Por Epidauro Pamplona

 

A expressão aludida ao periódico impresso que circula há 17 anos nos sertões nordestinos da Bahia, Pernambuco, Alagoas e Sergipe, além de um romance, foi título de um filme de 1932, que retrata a guerra dos sete anos (1756 /1763) entre a França e a Inglaterra por posse de terras dos estados Unidos, no qual, seu protagonista, um índio moicano, por sua atuação profícua, representava a única esperança de paz.

 

Nos dias atuais, no contexto, a metáfora se refere a uma pessoa que ainda está arraigada a uma posição rara e valiosa do jornalismo impresso, apesar de todos seus congêneres adotarem a ciência cibernética digital de transformação de informações online, com maior velocidade, mais oportuna, e, obviamente, mais lucrativa.

 

Professor Epidauro Pamplona

Falar sobre este periódico e seu criador, o benemérito mestre e escritor, Antônio Galdino, depositário de fabulosos acervos fotográfico e bibliográfico do Nordeste, da CHESF, de Paulo Afonso e de suas dinâmicas evolutivas, fontes para trabalhos de vários historiadores, escritores, acadêmicos e docentes, expressando tudo em poucas palavras, é claramente impossível.
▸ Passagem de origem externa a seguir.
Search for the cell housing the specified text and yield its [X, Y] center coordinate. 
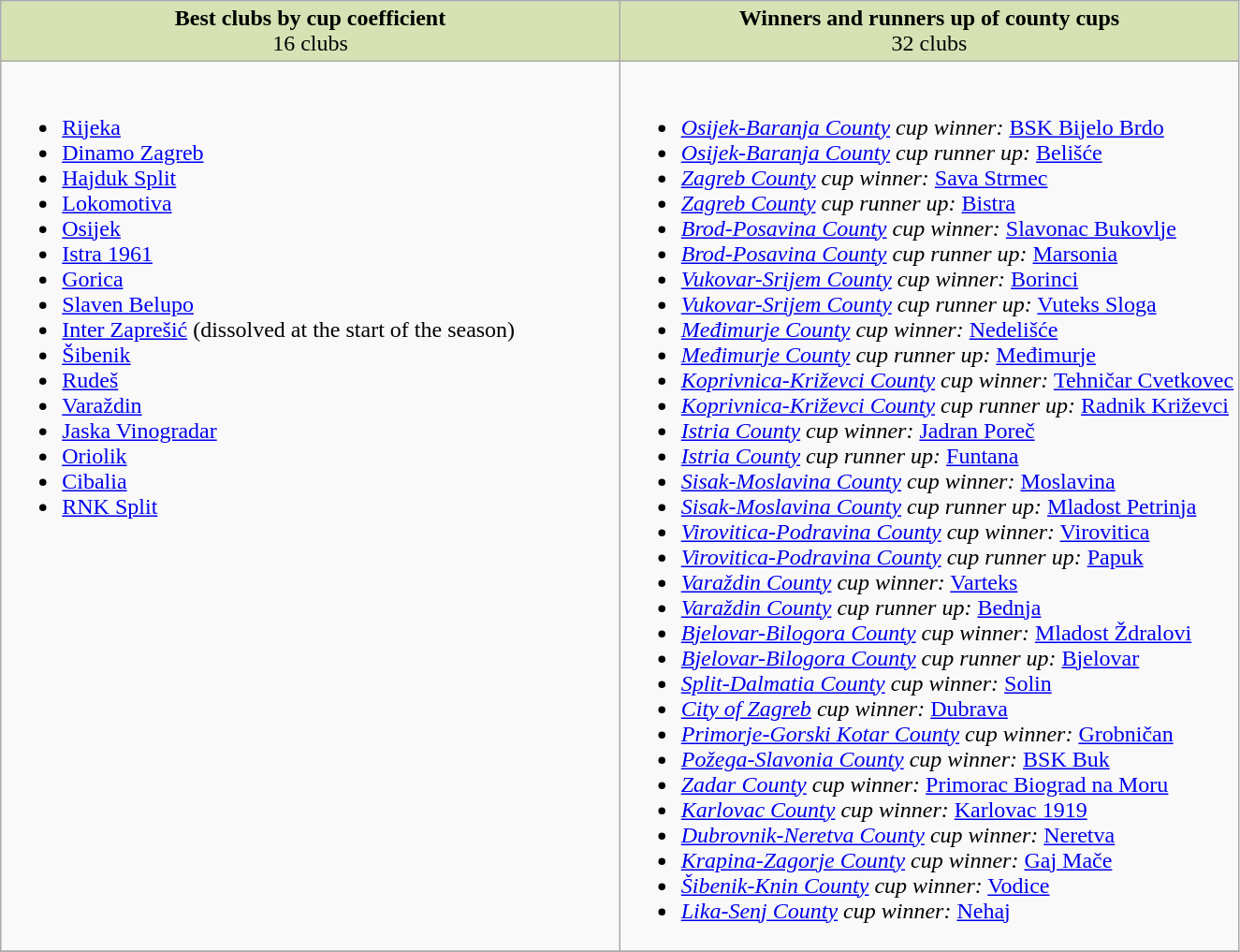
Winners and runners up of county cups32 clubs [928, 32]
Best clubs by cup coefficient16 clubs [311, 32]
Capture the cell that displays the provided text and extract its (X, Y) central coordinate. 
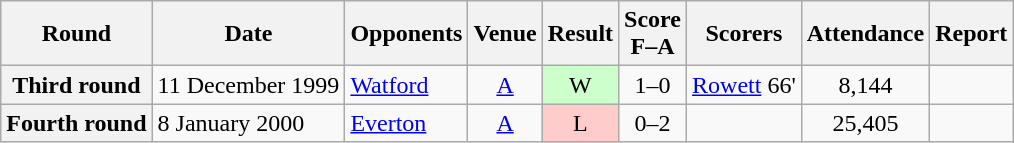
11 December 1999 (248, 85)
Round (76, 34)
Result (580, 34)
Watford (406, 85)
Venue (505, 34)
8 January 2000 (248, 123)
8,144 (865, 85)
Rowett 66' (744, 85)
Opponents (406, 34)
Date (248, 34)
W (580, 85)
Fourth round (76, 123)
Everton (406, 123)
ScoreF–A (653, 34)
Report (972, 34)
1–0 (653, 85)
Third round (76, 85)
Scorers (744, 34)
Attendance (865, 34)
L (580, 123)
25,405 (865, 123)
0–2 (653, 123)
Find where the given text appears and provide that cell's center as (x, y) coordinate. 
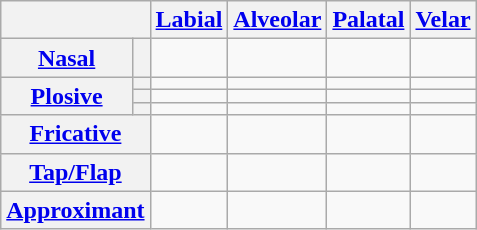
Approximant (76, 210)
Palatal (368, 20)
Nasal (67, 58)
Fricative (76, 134)
Plosive (67, 96)
Velar (443, 20)
Alveolar (278, 20)
Labial (189, 20)
Tap/Flap (76, 172)
Pinpoint the cell where the given text exists, returning its [x, y] midpoint coordinate. 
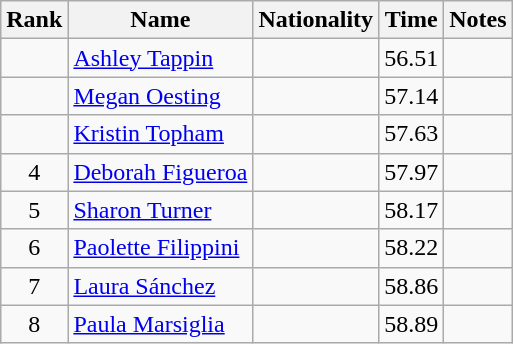
Sharon Turner [160, 210]
7 [34, 286]
Notes [478, 20]
Nationality [316, 20]
Ashley Tappin [160, 58]
57.14 [412, 96]
6 [34, 248]
Rank [34, 20]
Paolette Filippini [160, 248]
57.97 [412, 172]
Deborah Figueroa [160, 172]
Kristin Topham [160, 134]
58.89 [412, 324]
Laura Sánchez [160, 286]
Paula Marsiglia [160, 324]
58.17 [412, 210]
56.51 [412, 58]
58.22 [412, 248]
57.63 [412, 134]
58.86 [412, 286]
5 [34, 210]
8 [34, 324]
4 [34, 172]
Megan Oesting [160, 96]
Time [412, 20]
Name [160, 20]
Scan for the cell matching the given text and deliver its [x, y] coordinate at center. 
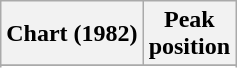
Chart (1982) [72, 34]
Peakposition [189, 34]
Scan for the cell matching the given text and deliver its [X, Y] coordinate at center. 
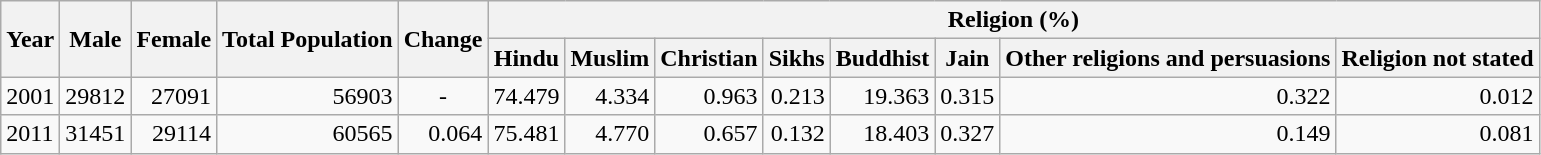
Other religions and persuasions [1168, 58]
19.363 [882, 96]
Year [30, 39]
Sikhs [796, 58]
Christian [709, 58]
4.334 [610, 96]
Religion not stated [1438, 58]
- [443, 96]
0.963 [709, 96]
Male [96, 39]
74.479 [526, 96]
56903 [308, 96]
60565 [308, 134]
Jain [968, 58]
Female [174, 39]
0.132 [796, 134]
75.481 [526, 134]
0.149 [1168, 134]
4.770 [610, 134]
2011 [30, 134]
0.327 [968, 134]
0.213 [796, 96]
27091 [174, 96]
18.403 [882, 134]
31451 [96, 134]
29812 [96, 96]
0.064 [443, 134]
Change [443, 39]
0.322 [1168, 96]
Total Population [308, 39]
2001 [30, 96]
Muslim [610, 58]
0.081 [1438, 134]
Buddhist [882, 58]
0.012 [1438, 96]
0.315 [968, 96]
0.657 [709, 134]
29114 [174, 134]
Religion (%) [1014, 20]
Hindu [526, 58]
Capture the cell that displays the provided text and extract its [X, Y] central coordinate. 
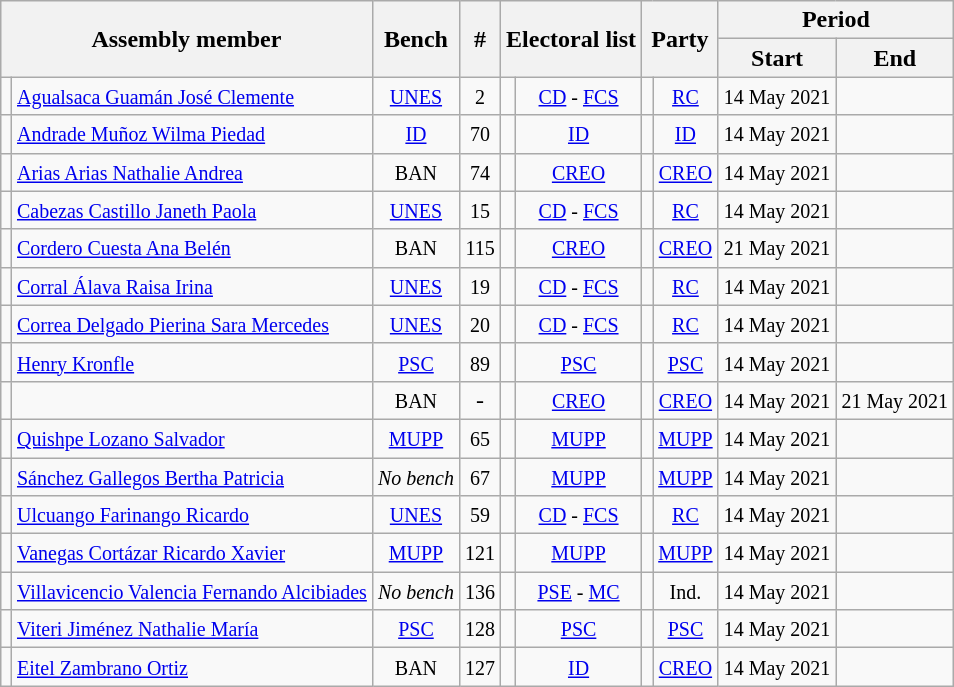
74 [480, 172]
Viteri Jiménez Nathalie María [192, 629]
Correa Delgado Pierina Sara Mercedes [192, 324]
65 [480, 438]
Cordero Cuesta Ana Belén [192, 248]
Electoral list [572, 39]
Quishpe Lozano Salvador [192, 438]
Period [836, 20]
Vanegas Cortázar Ricardo Xavier [192, 553]
15 [480, 210]
89 [480, 362]
128 [480, 629]
PSE - MC [579, 591]
Ulcuango Farinango Ricardo [192, 515]
End [895, 58]
59 [480, 515]
Agualsaca Guamán José Clemente [192, 96]
# [480, 39]
136 [480, 591]
2 [480, 96]
19 [480, 286]
70 [480, 134]
Assembly member [186, 39]
Party [680, 39]
Sánchez Gallegos Bertha Patricia [192, 477]
Villavicencio Valencia Fernando Alcibiades [192, 591]
Corral Álava Raisa Irina [192, 286]
- [480, 400]
Eitel Zambrano Ortiz [192, 667]
Andrade Muñoz Wilma Piedad [192, 134]
121 [480, 553]
Henry Kronfle [192, 362]
67 [480, 477]
Start [777, 58]
20 [480, 324]
Arias Arias Nathalie Andrea [192, 172]
115 [480, 248]
Cabezas Castillo Janeth Paola [192, 210]
Bench [416, 39]
127 [480, 667]
Ind. [686, 591]
Return (X, Y) of the center of cell containing provided text 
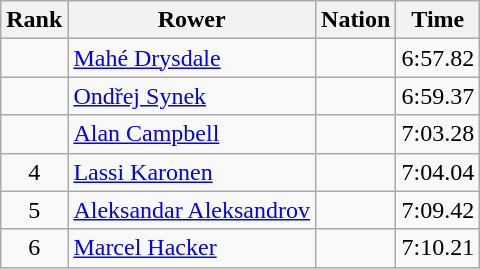
Ondřej Synek (192, 96)
5 (34, 210)
Aleksandar Aleksandrov (192, 210)
4 (34, 172)
Time (438, 20)
6:57.82 (438, 58)
7:09.42 (438, 210)
7:10.21 (438, 248)
6 (34, 248)
Mahé Drysdale (192, 58)
Alan Campbell (192, 134)
Rower (192, 20)
7:04.04 (438, 172)
Nation (356, 20)
Marcel Hacker (192, 248)
Rank (34, 20)
Lassi Karonen (192, 172)
6:59.37 (438, 96)
7:03.28 (438, 134)
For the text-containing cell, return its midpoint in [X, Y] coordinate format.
Contudo, vale reiterar sua luta, às vezes, com dificuldade econômica e de saúde para manter religiosamente a periodicidade do seu quinzenário, sob à égide do princípio jornalístico do Direito de informar, de se informar e de ser informado,  elencado na CRFB/88 nos artigos 5º, incisos IV, XIV e 220, caput.

 

Galdino, no figurado deste escrevinhador, é também um “velho jequitibá” sempre renovado, que finaliza este depoimento parafraseando o escritor, poeta e dramaturgo alemão, Bertolt Brecht:

 

Tem homens que lutam um dia e são bons; tem homens que lutam um mês e são muito bons; tem homens que lutam um ano e são os melhores; mas, tem aqueles que lutam toda vida, estes sim, são os imprescindíveis!

 

PARABÉNS, FOLHA SERTANEJA, FELIZ ANIVERSÁRIO!

EPIDAURO PAMPLONA.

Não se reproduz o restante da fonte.